It would however not be a life without disappointments. They are after all the valley by which we measure the elevation of the mountains. I was disappointed this past week by something related to my writing that did not happen. Details aren't important. What is important is that like everyone else who ever pursues something - you sometimes have hopes that  do not fully address reasonable expectations. I'm accustomed to rejection letters and they rarely phase me. But this was something the left me feeling down on Friday - the day before my birthday. I am reconciled with the matter now. I know more about the situation to understand the long odds of the program.  I view this disappointment and greater understanding as a blessing- something I would never have said on Friday.

The last of this week's confessions is more tricky. It starts at a place unlike the previous with absolutely no expectation. As it turns out I was the beneficiary of very generous gift. It came from a family member who said they were led to do what they did by the Holy Spirit. Again, the details of the gift are not the story here, the story is that this came from out of nowhere. My first reaction was oh hell no, It's not something I feel deserving of. It's a significant sacrifice. But I in no way question that this person prayed about this and feels strongly about being moved by the Holy Spirit in this direction. As uncomfortable as this makes me on one hand, it is undeniably a blessing. How can one argue with the Holy Spirit and the love of the giver.

I have laid out before you three confessions.
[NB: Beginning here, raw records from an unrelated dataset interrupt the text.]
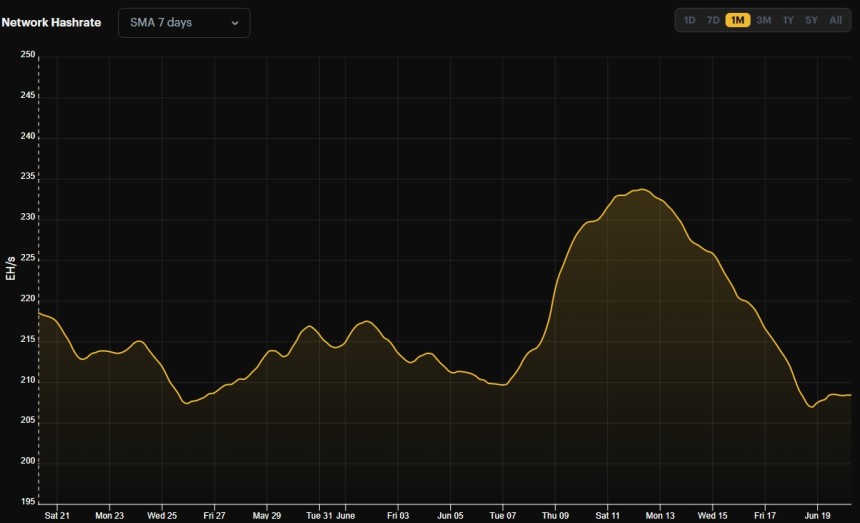Open the SMA 7 days dropdown

pos(184,22)
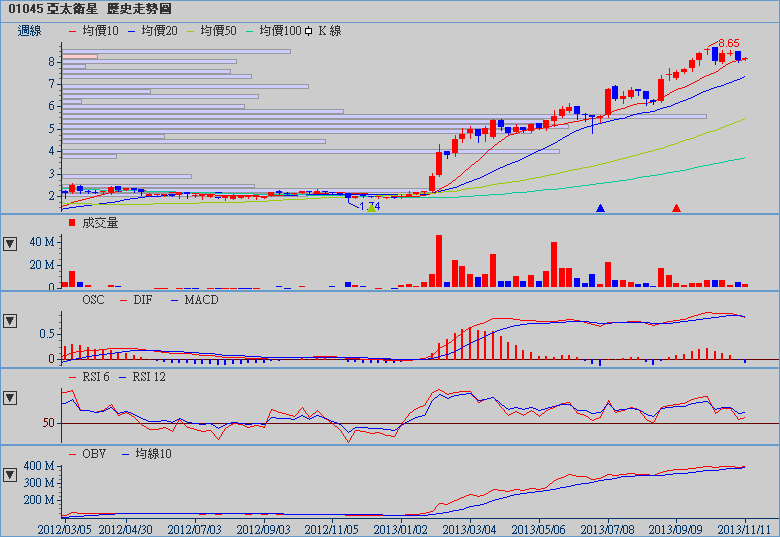
Task: Open the dropdown arrow of the MACD panel
Action: (10, 321)
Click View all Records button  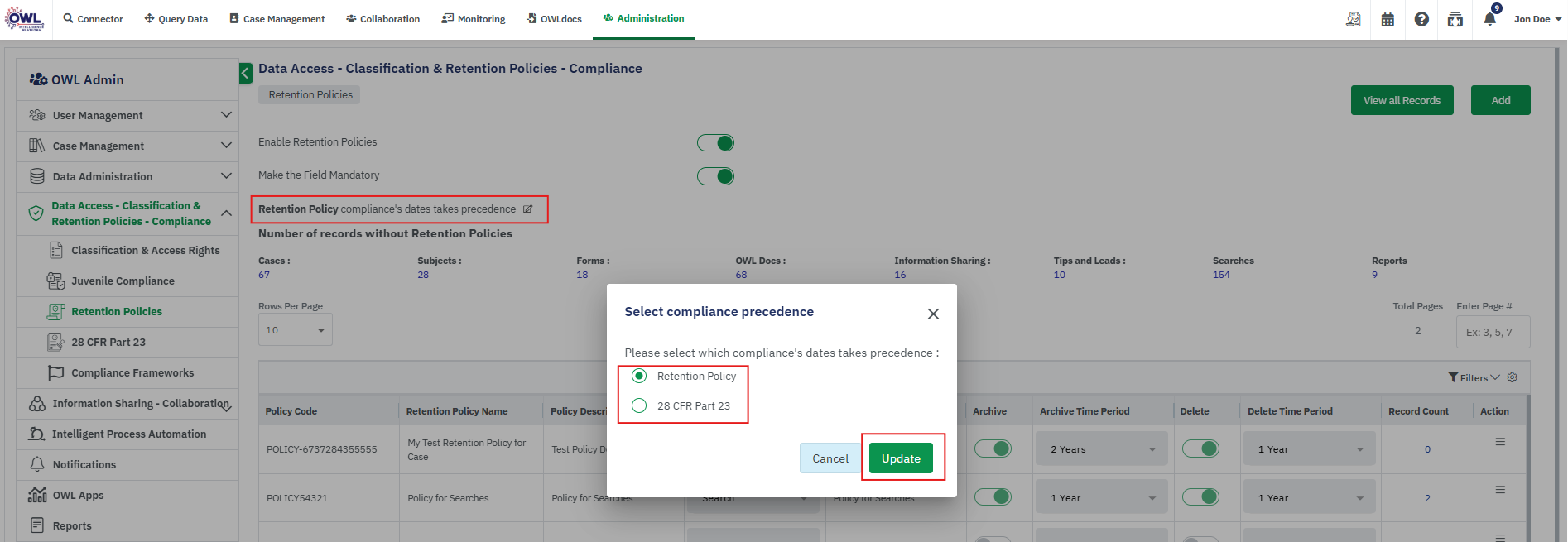tap(1402, 100)
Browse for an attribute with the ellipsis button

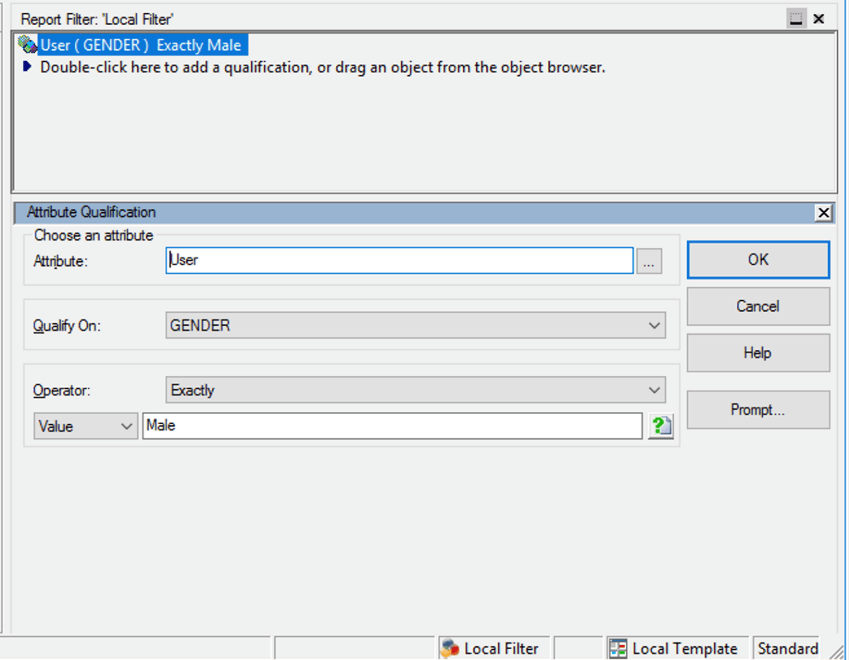click(650, 261)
Through it all this week has been a week of blessings.
I'm thankful for the life I have, the people in it, and these blessings. I look forward to what is ahead...

Amen~

Thursday, July 17, 2014

Confession Tuesday & Gratitude Thursday

Dear Reader:

I hope you will pardon me if I attempt to kill two days with one stone.

Yes, I confess that I missed Tuesday's Confession because of the 2014 MLB All-Star Classic. Since baseball is simply poetry in motion, and poetry is so close to Godliness, I am relatively certain that there  exists a special disposition for significant games, those being any game that occurs between opening day and the end of the World Series. 
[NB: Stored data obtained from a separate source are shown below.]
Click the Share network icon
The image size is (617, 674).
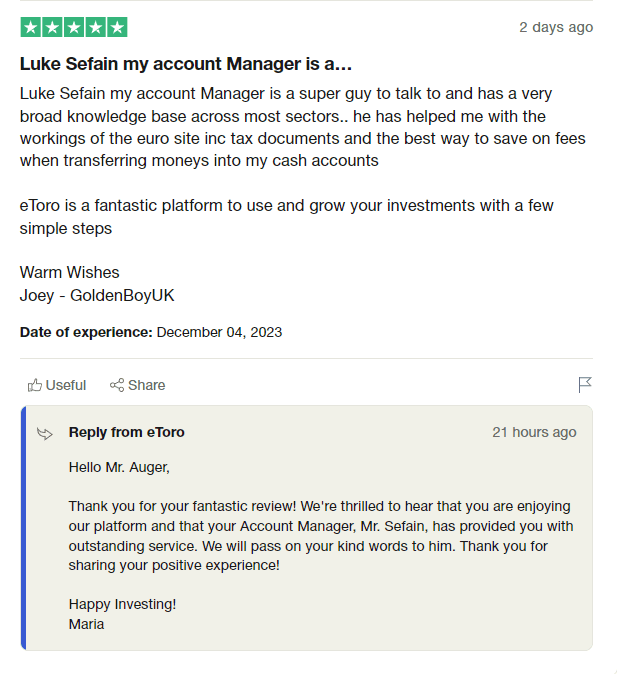point(117,385)
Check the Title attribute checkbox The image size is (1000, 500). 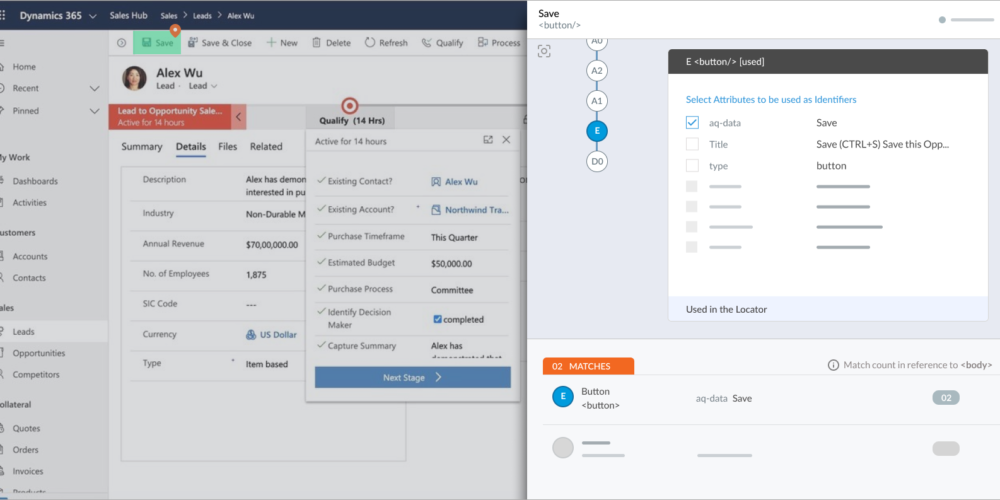click(x=692, y=145)
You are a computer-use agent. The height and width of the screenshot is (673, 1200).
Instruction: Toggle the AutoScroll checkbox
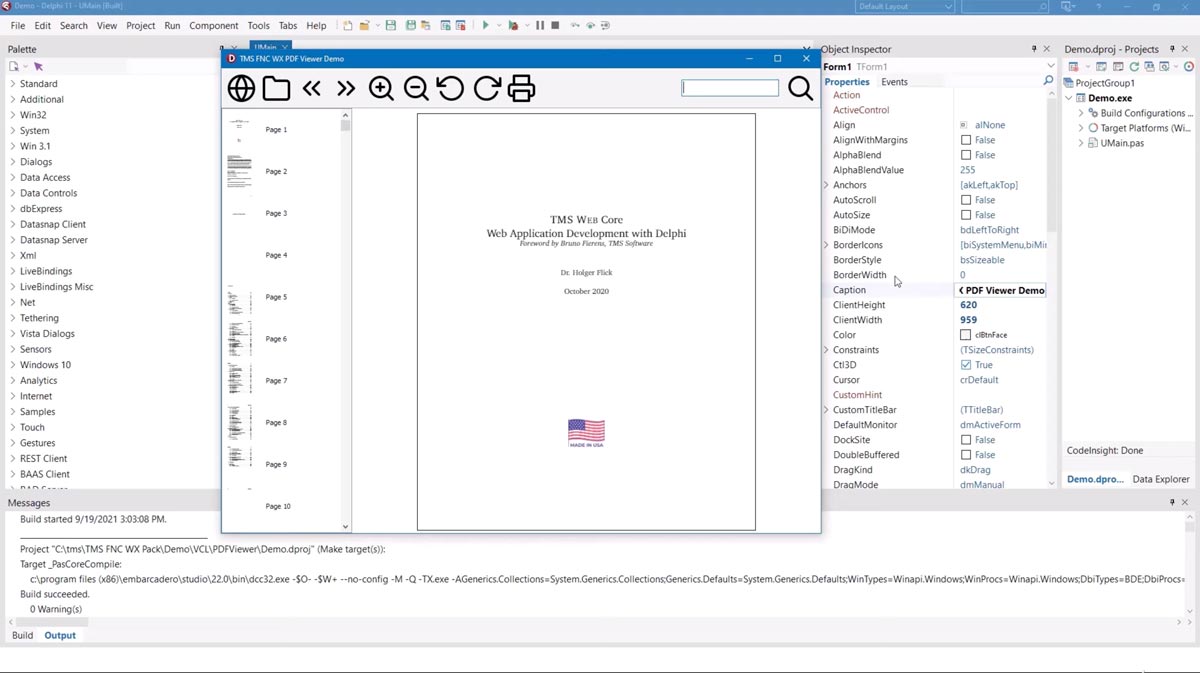click(966, 200)
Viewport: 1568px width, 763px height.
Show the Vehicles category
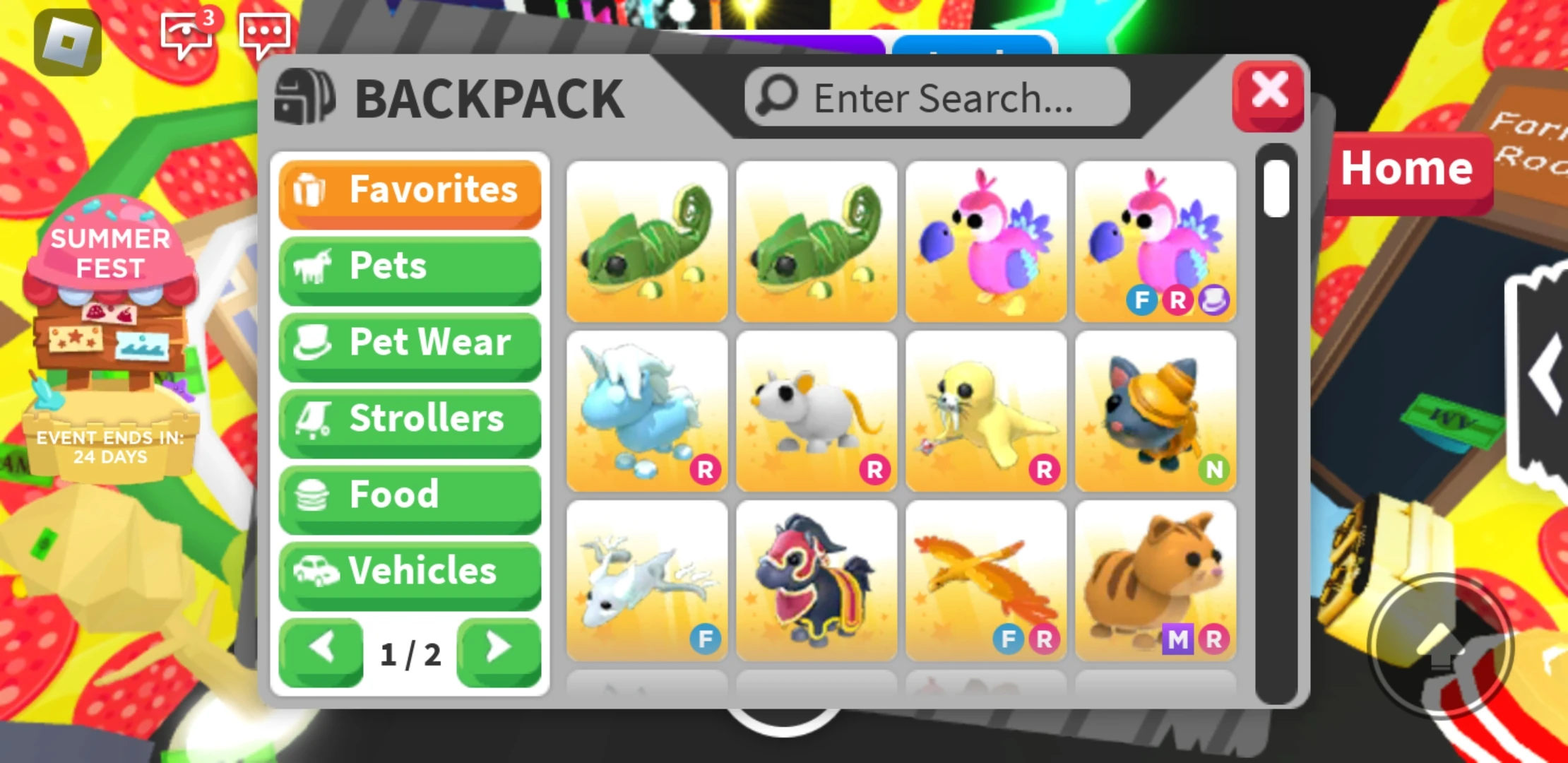(410, 575)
So much has happened since my last confession. One being a very traumatic start to the weekend when we were arriving at puppy class Saturday morning and newly adopted rescue dog named Silas got free from my wife and leash trailing behind him dissipated into a large wooded area behind our destination. We were in Gladstone, another community miles and miles away from home.  I confess that throughout the some 12 hours that Silas was missing  I vacillated between optimistic and pessimistic.  Actually I was optimistic he would surface, but not so much that he would be back home that night. 

I have to say we were really blessed by a large number of persons most of whom we do not even know that answered a call put out  by my daughters for help in searching. So many people, some we kind of know by name but not well and others who are totally  strangers to us. As I searched the perimeter streets I cam upon car after car with  stickers in the back window that Identified them with KC PET PROJECT. These people turned out in droves to help with the search.  Late afternoon we disbanded and leafleted and headed home. a few hours later  we were called back o the area because Silas had been spotted.   A couple more hours of search, all of us tired and hot, including Silas, we were reunited and went home.

I confess the number of  KC Pet Project people who came to assist  gave me more hope.  Silas is a rescue dog and he still has some anxiety issues. He is not  likely to approach someone he has no knowledge of. But he is dog friendly so many brought their own dogs on leashes.  In the end, it was my son-in-law Brandon who first  spotted him and my  youngest daughter (great with child) who carried him out of the woods. 



On another note, I am counting my blessings that a trip to my physician seems to have largely, for the time being ended what has been a two month period of ongoing and severe headaches. I confess that these headaches were taking a heavy toll on me. 

On the writing side of life, I confess to receiving one rejection letter this past week, but I now figure I'm due for an acceptance any day now. 

I've been able to take a few hours of vacation time. I'm often so close to my maximum that I'm having to take a few hours every week just to keep from being truncated (losing time)... In fact I got off at 3PM today! Yeah!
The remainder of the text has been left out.